[begin THE INPUT]

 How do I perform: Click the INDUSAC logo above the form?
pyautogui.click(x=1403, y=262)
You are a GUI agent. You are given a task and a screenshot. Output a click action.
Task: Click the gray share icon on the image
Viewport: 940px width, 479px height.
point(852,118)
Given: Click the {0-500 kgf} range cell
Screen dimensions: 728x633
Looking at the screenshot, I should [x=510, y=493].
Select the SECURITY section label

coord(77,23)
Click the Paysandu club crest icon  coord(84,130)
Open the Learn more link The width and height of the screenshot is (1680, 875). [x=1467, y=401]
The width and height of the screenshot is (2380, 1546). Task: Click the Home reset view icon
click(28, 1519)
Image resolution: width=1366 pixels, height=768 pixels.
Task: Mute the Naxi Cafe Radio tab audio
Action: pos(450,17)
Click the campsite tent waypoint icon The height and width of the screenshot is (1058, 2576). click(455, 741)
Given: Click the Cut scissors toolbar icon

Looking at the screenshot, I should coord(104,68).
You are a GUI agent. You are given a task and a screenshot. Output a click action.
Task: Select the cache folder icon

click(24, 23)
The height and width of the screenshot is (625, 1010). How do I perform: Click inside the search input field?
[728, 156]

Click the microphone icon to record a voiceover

[end THE INPUT]

- DIRECTION: Swap each "icon" in the data above for "button" and leave everything else unchanged.

- THE RESULT:
 How do I perform: Click the INDUSAC logo above the form?
pyautogui.click(x=1403, y=262)
You are a GUI agent. You are given a task and a screenshot. Output a click action.
Task: Click the gray share button on the image
Viewport: 940px width, 479px height.
point(852,118)
Given: Click the {0-500 kgf} range cell
Screen dimensions: 728x633
Looking at the screenshot, I should [x=510, y=493].
Select the SECURITY section label

coord(77,23)
Click the Paysandu club crest button  coord(84,130)
Open the Learn more link The width and height of the screenshot is (1680, 875). [x=1467, y=401]
The width and height of the screenshot is (2380, 1546). Task: Click the Home reset view button
click(28, 1519)
Image resolution: width=1366 pixels, height=768 pixels.
Task: Mute the Naxi Cafe Radio tab audio
Action: pos(450,17)
Click the campsite tent waypoint button The height and width of the screenshot is (1058, 2576). click(455, 741)
Given: Click the Cut scissors toolbar button

Looking at the screenshot, I should coord(104,68).
You are a GUI agent. You are given a task and a screenshot. Output a click action.
Task: Select the cache folder button

click(24, 23)
The height and width of the screenshot is (625, 1010). How do I perform: Click inside the search input field?
[728, 156]

Click the microphone button to record a voiceover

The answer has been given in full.